In line with most home conversions, Mark had a limited budget in mind for the project and therefore looked to source used parts where he could. As the biggest cost to any conversion is the batteries, Mark managed to source a complete Nissan Leaf battery pack from Japan, helping keep the costs down, even if he did have to wait weeks and weeks for them to arrive.
Despite the relatively small size of the car, Mark managed to squeeze 20 kwh of the 24 kwh pack into the MG by placing 24 modules behind the seats where the original fuel tank would have sat, with an additional 14 modules under the bonnet where the spare tyre would normally live.

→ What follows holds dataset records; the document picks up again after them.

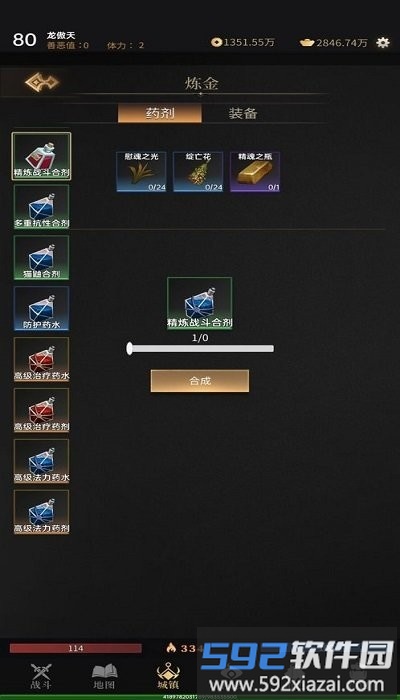Click the quantity slider handle

point(129,348)
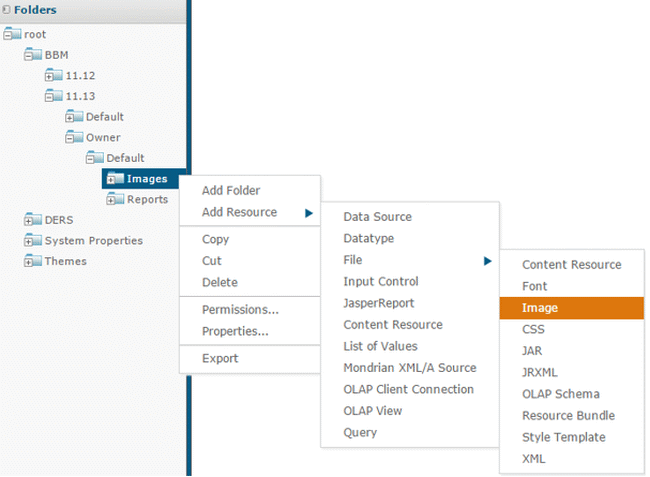The image size is (650, 477).
Task: Choose Image from the File submenu
Action: click(540, 308)
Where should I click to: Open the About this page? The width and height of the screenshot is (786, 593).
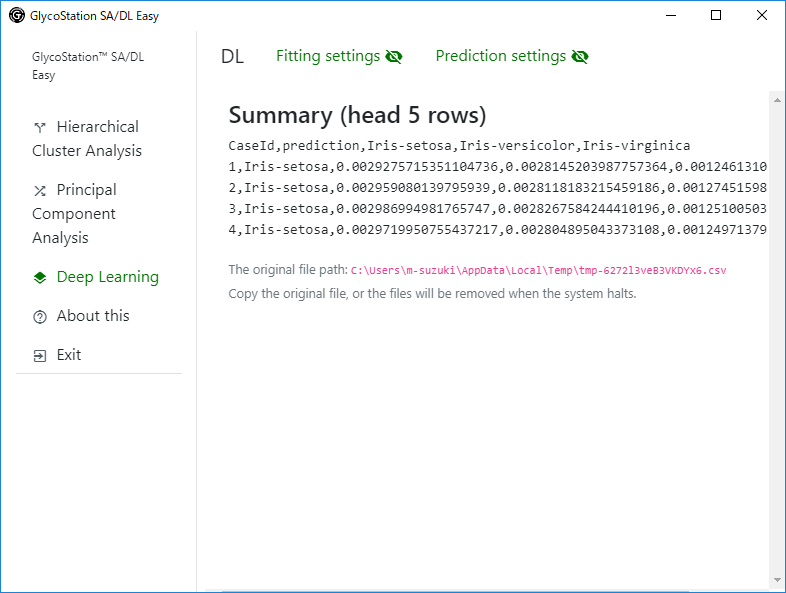pyautogui.click(x=81, y=316)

Mark didn’t scrimp and scrape when it came to the motor though, opting for a Siemens AC motor capable of outputting 300Nm torque and up to 150Kw power. When you consider that even the most powerful production MGF, the 1.8 VVC trophy only pumped out 117kw of power and 174Nm of torque, that makes for a substantial hike in power and drive.

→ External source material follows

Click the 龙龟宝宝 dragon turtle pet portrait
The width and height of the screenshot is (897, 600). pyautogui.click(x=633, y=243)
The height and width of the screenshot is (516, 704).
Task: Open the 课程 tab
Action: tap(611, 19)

All of this power is harnessed through a water cooled DMOC 645 controller and GEVCU module, with a Zeva battery management system and EVMS display to balance the pack and control the system.
Heating was left until last. Mark was originally keen to replace the heater core with a ceramic heating element, but after finding out that he would have to dismantle the entire dash to get to it, he decided on a fluid heater instead, which plumbs into original heater core pipes and runs off the unused “Demister” switch on the dash.
The car is now being used on a regular basis, but Mark is unsure about the maximum range, we would bet on around 60 miles unless the motor is cranked up to max, in which case around 40 is more likely.
The overall budget came out at around $15k AUD, which is around £8000. We think that’s a pretty good price for the quality of the conversion and the parts that were used.
Mark is very happy with the outcome, he’s noticed the improvements in performance and driveability, its given the car a new lease of life, resolved the unreliability issues and can easily be upgraded to a larger battery in the future as technology progresses.
This conversion was just a hobby project for Mark and it took him two and a half years. Some things took longer than he expected, such as the wait for the adaptor plate to be engineered, but in Marks words “it’s no TESLA Roadster or Porsche Taycan, but I love my budget MG-EV Roadster! It might not be crazy fast or have a range of 1000km, but that was never my intention and as far as I’m aware it’s Australia’s first 100% electric MG-F.